I am claiming 2017 as the Year of the Ear. The year of deep listening. It’s the only way to resolution. Whether the resolution is finding ways to work together on things we can agree on or agreeing to disagree. Without listening, we are just whiners and yellers mislabeling intolerance as passion.
My gift to you this holiday season is a skillset you can use to deepen your own listening. Whether you are an educator, facilitator, funder, parent, service provider, sibling, spouse or a dear friend of someone whose politics are diametrically opposed to yours, these four components of committed listening (Source: Coaching Conversations by Linda M. Gross Cheliotes & Marceta F. Reilly) will heighten your ability to listen. Try them out. And happy ear year.
Pay attention to verbal and nonverbal communication.
When someone keeps shaking their head or frowning, ask them what’s going on. Try non-conclusive questions like “What are you thinking right now? “ or “Your response does not match your expression.” The more you pay attention to those nonverbal messages that are found in tone, body language, and other hard-to-describe nuances, the more understanding you will gain.

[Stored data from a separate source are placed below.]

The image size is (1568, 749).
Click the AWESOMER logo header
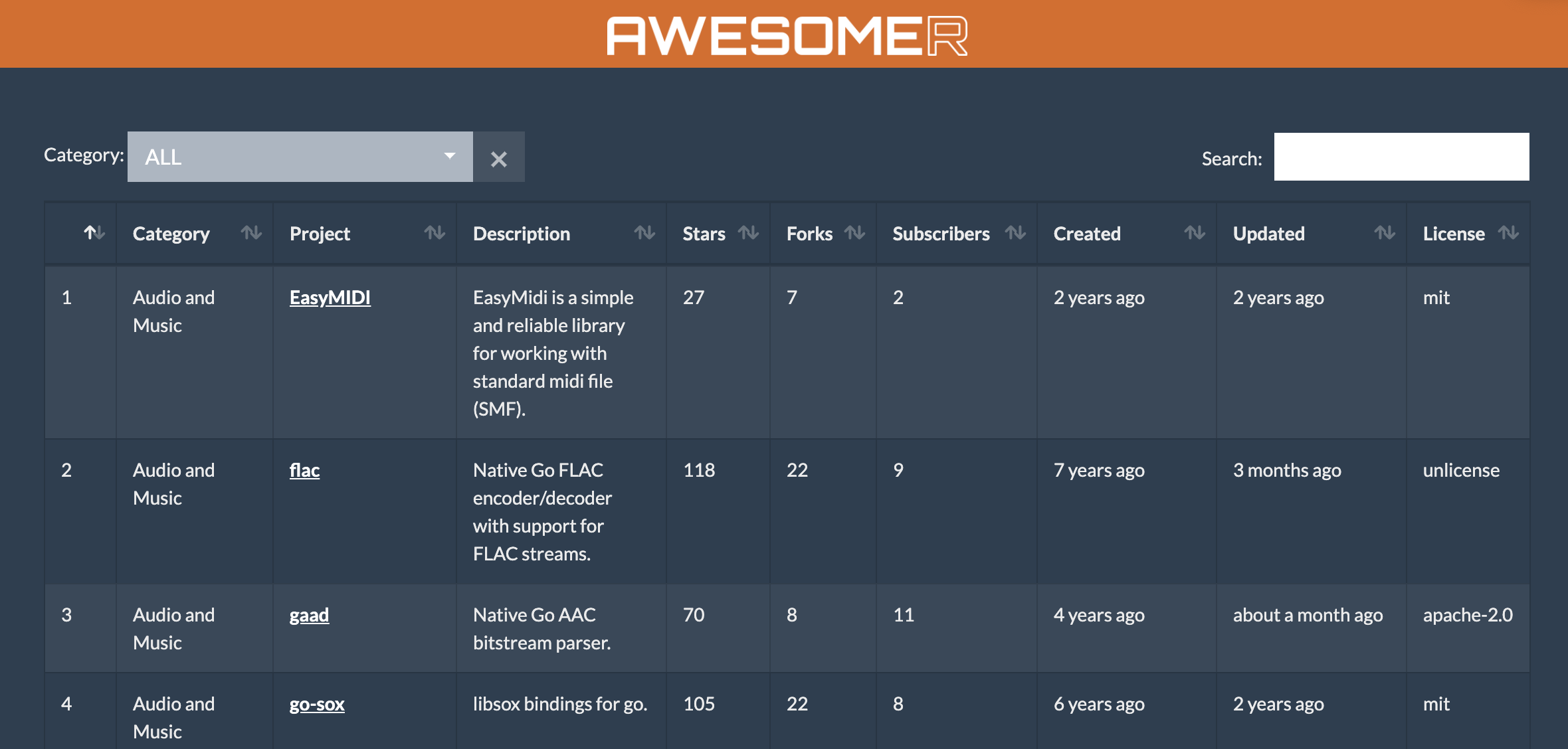pos(787,35)
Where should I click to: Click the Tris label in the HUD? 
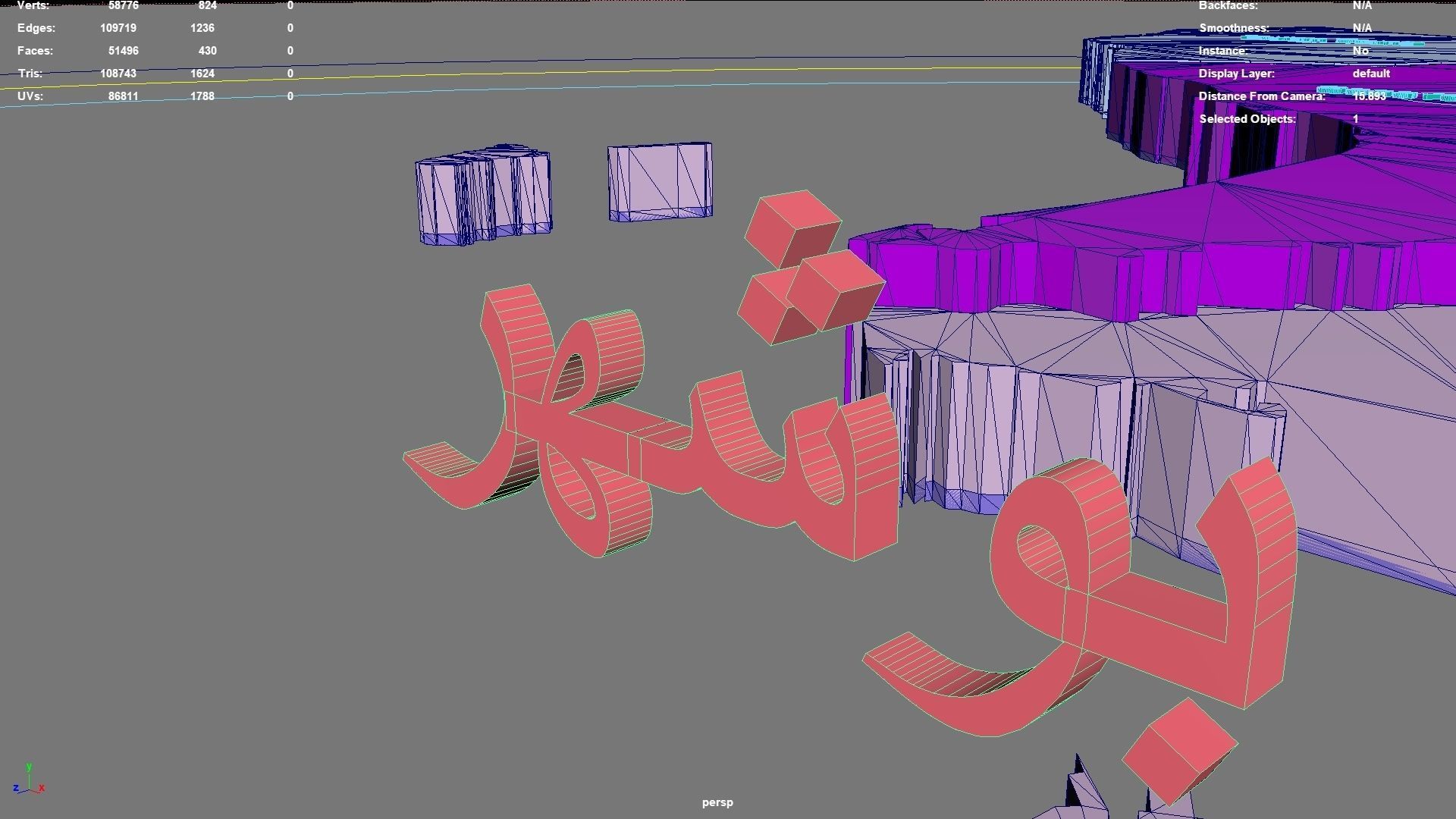pyautogui.click(x=30, y=74)
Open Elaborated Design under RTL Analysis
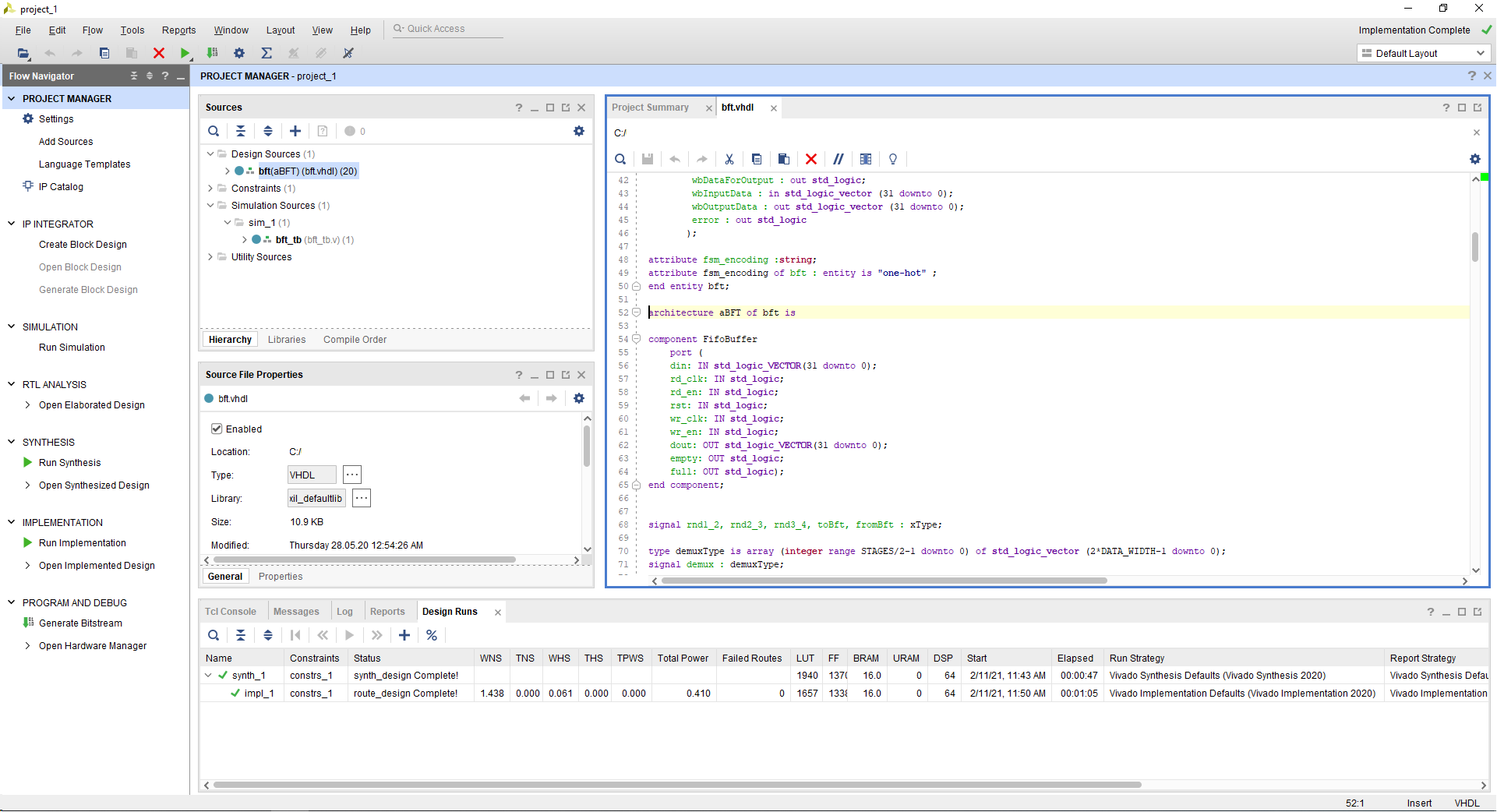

We tend to engage in conversations as if we are playing tennis. You hit the ball to me, I hit it back. And if we miss the ball, we lose. We need to turn that thinking on its head. The next time someone throws the ball to you, hold it. Tell them you are thinking and that you don’t want to respond without considering the impact. Or ask questions before you move to respond. Stay curious. What else could you learn or know before you move to making a conclusion? When engaging teams in conversation with each other, invite them to consider their own responses to a question or issue before delving into conversation. This facilitates deeper listening because no one is working to compose their thoughts while others are talking. It’s already done. A youth development professional coined the term WIBYT (Write It Before You Talk) to encourage deeper listening in group settings.
Avoid unproductive patterns of listening.
You know when your listening is compromised. When you already have an opposing argument, that’s judgment or criticism. When everything you hear must be compared to your own lived experience, that’s autobiographical listening. When you put the person on trial, that’s inquisitive listening. And when you are forming a solution as they speak, that’s solution listening. None of these practices lend themselves to listening to seek understanding.
Listen without obligation to act.
Just as we are trained to keep the conversation volleying, we are also trained to make a move, take action, do something differently as a result of listening to what people have to say. One of my favorite meeting norms is “Accept nonclosure.” When you listen with no obligation to act, you can better understand the needs of others while also building trust in the relationship. It also provides an opportunity for deeper reflection for the speaker.
During this holiday season, give the gift of a listening ear.